Data listing
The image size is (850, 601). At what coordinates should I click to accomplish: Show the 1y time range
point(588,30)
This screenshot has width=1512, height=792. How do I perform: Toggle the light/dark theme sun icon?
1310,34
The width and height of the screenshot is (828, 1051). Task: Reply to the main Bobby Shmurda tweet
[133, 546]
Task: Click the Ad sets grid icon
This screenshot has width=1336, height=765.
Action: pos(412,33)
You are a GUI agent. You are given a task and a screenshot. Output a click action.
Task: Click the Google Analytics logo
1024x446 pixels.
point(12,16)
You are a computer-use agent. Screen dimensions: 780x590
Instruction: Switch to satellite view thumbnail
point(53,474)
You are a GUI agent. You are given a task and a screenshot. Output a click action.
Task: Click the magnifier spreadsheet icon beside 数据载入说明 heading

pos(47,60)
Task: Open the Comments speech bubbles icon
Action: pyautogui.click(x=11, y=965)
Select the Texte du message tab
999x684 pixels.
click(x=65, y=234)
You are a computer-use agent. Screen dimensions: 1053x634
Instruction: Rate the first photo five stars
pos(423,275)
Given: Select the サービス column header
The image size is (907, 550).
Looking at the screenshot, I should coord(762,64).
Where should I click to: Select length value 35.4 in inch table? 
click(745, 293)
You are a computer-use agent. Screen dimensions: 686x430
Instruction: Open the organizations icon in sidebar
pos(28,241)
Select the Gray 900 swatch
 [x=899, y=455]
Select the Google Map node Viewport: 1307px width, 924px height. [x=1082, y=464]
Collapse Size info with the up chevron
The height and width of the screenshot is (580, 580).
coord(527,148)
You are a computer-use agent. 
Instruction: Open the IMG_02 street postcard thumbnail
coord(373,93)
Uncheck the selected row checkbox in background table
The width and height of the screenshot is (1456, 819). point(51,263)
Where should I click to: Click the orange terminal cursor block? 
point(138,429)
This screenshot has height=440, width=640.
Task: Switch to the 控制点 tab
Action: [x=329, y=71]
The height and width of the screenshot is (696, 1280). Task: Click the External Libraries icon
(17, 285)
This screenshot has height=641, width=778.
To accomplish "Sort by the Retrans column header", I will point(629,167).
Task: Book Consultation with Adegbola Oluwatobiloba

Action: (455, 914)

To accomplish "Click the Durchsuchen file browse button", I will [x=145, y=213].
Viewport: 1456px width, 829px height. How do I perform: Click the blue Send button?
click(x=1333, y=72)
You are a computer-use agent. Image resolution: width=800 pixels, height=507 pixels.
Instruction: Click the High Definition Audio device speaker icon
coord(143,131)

**WORK REQUIRED**.
Rewrite the data above, substituting "desktop agent" for every occurrence of "computer-use agent" and leaving everything else unchanged.

**ANSWER IN FULL**.
The image size is (850, 601). At what coordinates should I click to accomplish: Show the 1y time range
point(588,30)
This screenshot has width=1512, height=792. How do I perform: Toggle the light/dark theme sun icon?
1310,34
The width and height of the screenshot is (828, 1051). Task: Reply to the main Bobby Shmurda tweet
[133, 546]
Task: Click the Ad sets grid icon
This screenshot has width=1336, height=765.
Action: pos(412,33)
You are a GUI agent. You are given a task and a screenshot. Output a click action.
Task: Click the Google Analytics logo
1024x446 pixels.
point(12,16)
You are a desktop agent. Screen dimensions: 780x590
Instruction: Switch to satellite view thumbnail
point(53,474)
You are a GUI agent. You are given a task and a screenshot. Output a click action.
Task: Click the magnifier spreadsheet icon beside 数据载入说明 heading

pos(47,60)
Task: Open the Comments speech bubbles icon
Action: pyautogui.click(x=11, y=965)
Select the Texte du message tab
999x684 pixels.
click(x=65, y=234)
You are a desktop agent. Screen dimensions: 1053x634
Instruction: Rate the first photo five stars
pos(423,275)
Given: Select the サービス column header
The image size is (907, 550).
Looking at the screenshot, I should coord(762,64).
Where should I click to: Select length value 35.4 in inch table? 
click(745, 293)
You are a desktop agent. Screen dimensions: 686x430
Instruction: Open the organizations icon in sidebar
pos(28,241)
Select the Gray 900 swatch
 [x=899, y=455]
Select the Google Map node Viewport: 1307px width, 924px height. [x=1082, y=464]
Collapse Size info with the up chevron
The height and width of the screenshot is (580, 580).
coord(527,148)
You are a desktop agent. 
Instruction: Open the IMG_02 street postcard thumbnail
coord(373,93)
Uncheck the selected row checkbox in background table
The width and height of the screenshot is (1456, 819). point(51,263)
Where should I click to: Click the orange terminal cursor block? 
point(138,429)
This screenshot has height=440, width=640.
Task: Switch to the 控制点 tab
Action: [x=329, y=71]
The height and width of the screenshot is (696, 1280). Task: Click the External Libraries icon
(17, 285)
This screenshot has height=641, width=778.
To accomplish "Sort by the Retrans column header", I will point(629,167).
Task: Book Consultation with Adegbola Oluwatobiloba

Action: (455, 914)

To accomplish "Click the Durchsuchen file browse button", I will [x=145, y=213].
Viewport: 1456px width, 829px height. How do I perform: Click the blue Send button?
click(x=1333, y=72)
You are a desktop agent. Image resolution: width=800 pixels, height=507 pixels.
Instruction: Click the High Definition Audio device speaker icon
coord(143,131)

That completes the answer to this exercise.